Henri versuchte nun schon seit zwei Stunden, endlich einzuschlafen. Aber es gelingt ihm nicht. Immer wieder geistert ihm der Klang von Odiles Stimme durch den Kopf. Wie sie Henri ausspricht – das ist einfach zu süß. Wie fast alle französisch sprechenden Menschen, kann auch Odile kein Wort mit einem H beginnen. Und dann wird es, wie bei seinem Namen noch von der Buchstabenverbindung »en« gefolgt. Odile kann sich noch so sehr bemühen, sie bringt immer wieder nur ihr charmantes »Ongrieh« heraus. »Ongrieh-Olè Ochmuth – das sind sie?«, so hat sie ihn begrüßt, als er gestern hier angereist ist. Inzwischen sind sie längst beim Du und nennen sich beim Vornamen.
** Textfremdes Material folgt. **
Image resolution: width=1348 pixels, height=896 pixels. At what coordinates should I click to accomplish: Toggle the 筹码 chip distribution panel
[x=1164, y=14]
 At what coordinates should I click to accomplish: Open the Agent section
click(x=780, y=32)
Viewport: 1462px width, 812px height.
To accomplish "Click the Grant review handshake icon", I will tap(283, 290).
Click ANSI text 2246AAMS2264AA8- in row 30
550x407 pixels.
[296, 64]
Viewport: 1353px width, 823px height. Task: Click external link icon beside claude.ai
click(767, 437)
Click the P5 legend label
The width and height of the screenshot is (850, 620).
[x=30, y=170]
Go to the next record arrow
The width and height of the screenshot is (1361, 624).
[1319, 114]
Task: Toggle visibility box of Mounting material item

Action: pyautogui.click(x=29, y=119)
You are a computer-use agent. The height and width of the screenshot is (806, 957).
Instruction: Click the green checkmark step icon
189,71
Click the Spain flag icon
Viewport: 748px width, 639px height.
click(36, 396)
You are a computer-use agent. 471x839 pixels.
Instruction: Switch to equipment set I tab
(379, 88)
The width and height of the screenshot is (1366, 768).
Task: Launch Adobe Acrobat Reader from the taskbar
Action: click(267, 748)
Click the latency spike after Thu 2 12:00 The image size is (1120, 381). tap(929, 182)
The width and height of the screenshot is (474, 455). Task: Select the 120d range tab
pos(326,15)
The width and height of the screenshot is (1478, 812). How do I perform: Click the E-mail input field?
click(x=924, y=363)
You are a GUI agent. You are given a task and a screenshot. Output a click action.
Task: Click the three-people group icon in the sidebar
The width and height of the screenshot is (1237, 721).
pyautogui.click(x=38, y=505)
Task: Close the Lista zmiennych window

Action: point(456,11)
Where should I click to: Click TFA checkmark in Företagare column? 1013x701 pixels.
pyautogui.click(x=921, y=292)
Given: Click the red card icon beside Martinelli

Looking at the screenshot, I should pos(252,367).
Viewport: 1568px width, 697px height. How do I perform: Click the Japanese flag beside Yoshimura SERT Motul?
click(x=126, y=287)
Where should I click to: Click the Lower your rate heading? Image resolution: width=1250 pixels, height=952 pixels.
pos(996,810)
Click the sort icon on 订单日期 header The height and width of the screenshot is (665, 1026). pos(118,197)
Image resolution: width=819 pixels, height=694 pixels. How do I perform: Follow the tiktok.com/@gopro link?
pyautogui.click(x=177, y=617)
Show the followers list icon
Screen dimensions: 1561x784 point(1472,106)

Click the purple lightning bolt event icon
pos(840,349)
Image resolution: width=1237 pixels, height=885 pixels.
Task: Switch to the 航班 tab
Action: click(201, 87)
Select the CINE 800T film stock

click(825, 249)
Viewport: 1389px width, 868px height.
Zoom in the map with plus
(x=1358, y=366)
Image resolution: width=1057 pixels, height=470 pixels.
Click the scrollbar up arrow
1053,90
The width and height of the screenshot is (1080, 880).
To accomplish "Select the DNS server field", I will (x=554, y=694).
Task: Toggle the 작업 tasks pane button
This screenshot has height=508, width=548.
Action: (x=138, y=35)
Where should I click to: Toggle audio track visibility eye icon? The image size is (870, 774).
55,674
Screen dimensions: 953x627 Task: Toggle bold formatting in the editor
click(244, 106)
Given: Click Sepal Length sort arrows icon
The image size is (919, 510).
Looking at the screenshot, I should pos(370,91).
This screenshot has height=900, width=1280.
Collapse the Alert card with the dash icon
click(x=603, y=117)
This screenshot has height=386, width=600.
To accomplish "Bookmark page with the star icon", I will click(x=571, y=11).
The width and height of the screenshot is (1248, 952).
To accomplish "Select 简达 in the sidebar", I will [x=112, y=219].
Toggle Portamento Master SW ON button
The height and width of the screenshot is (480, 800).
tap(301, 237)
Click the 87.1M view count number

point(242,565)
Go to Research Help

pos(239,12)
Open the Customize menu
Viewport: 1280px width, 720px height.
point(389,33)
Ob sie wusste wie sehr er sich über ihre freundliche Geste, ihn mit einem gemeinsamen Essen zu begrüßen gefreut hatte? Wahrscheinlich nicht. Es war nicht so, dass Henri, nicht allein sein konnte. Aber er war eben auch gern mit netten Menschen zusammen und Odile war nett. Ach was nett. Nett war eine Beleidigung. Odile war umwerfend. Dass er sie heute Abend bekochen durfte, hat ihn sehr gefreut und auch, dass es ihr geschmeckt hat. Das Du hatte sich ergeben, als sie mit dem Hund zurückkam. Das war schön und hat den Abend letztendlich auch so locker und zwanglos werden lassen. Sie haben geredet, als gäbe es kein Morgen und viel gelacht. Dabei aber gar nicht so viel über sich erzählt. Auch das machte den Abend so angenehm. Immer noch hatte er ihre Stimme im Ohr und das kokettierende »Ongrieh-Olè Ochmuth« vor der Verabschiedung in die Nacht. Da hätte er sie am liebsten geküsst. Ob sie es auch gewollt hätte?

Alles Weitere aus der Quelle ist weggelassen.